TASK OBJECTIVE
The data below should be restated word for word, pictures omitted.
[DATA PROVIDED Boundary: Start]
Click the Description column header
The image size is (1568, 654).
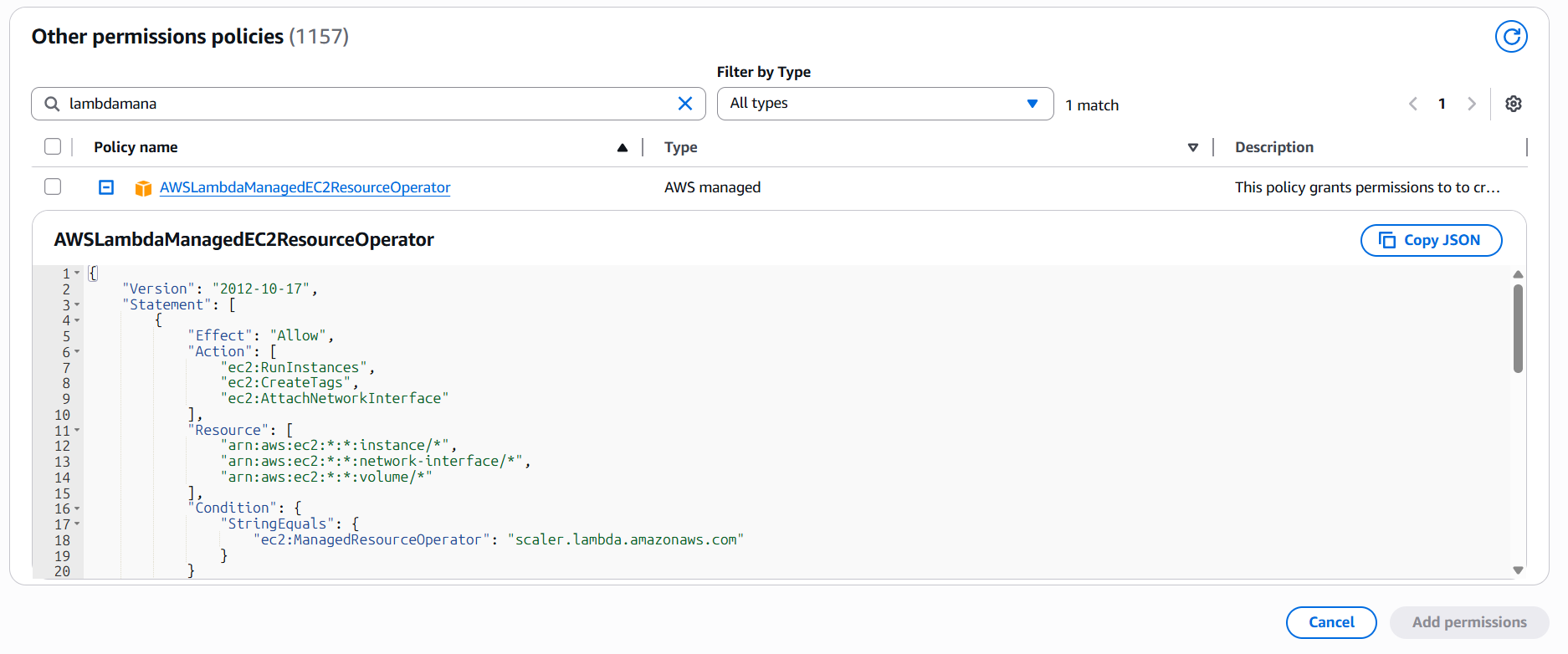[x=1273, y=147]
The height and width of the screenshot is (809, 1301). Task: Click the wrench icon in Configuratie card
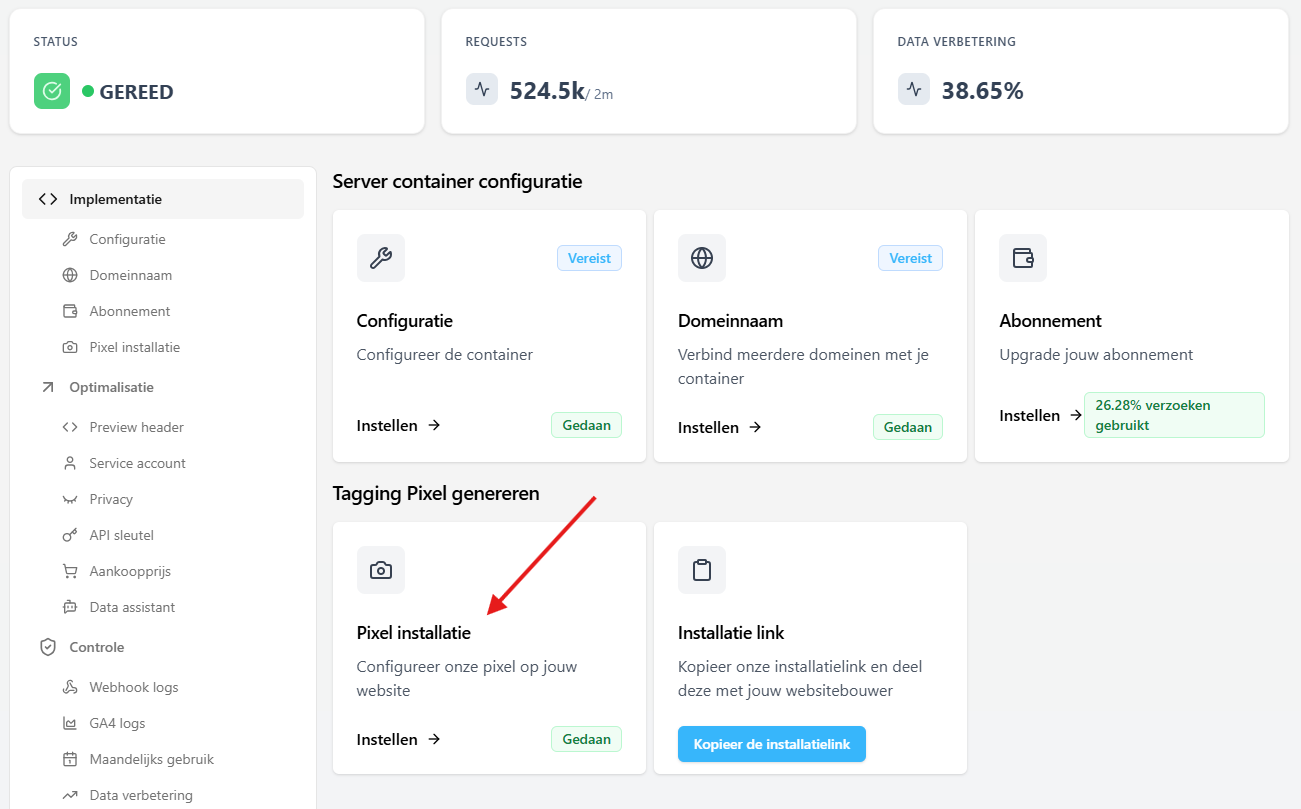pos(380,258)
[DATA PROVIDED Boundary: End]
RESULT OF THIS EXERCISE
Click the Description column header
The image size is (1568, 654).
[x=1273, y=147]
The height and width of the screenshot is (809, 1301). Task: Click the wrench icon in Configuratie card
pos(380,258)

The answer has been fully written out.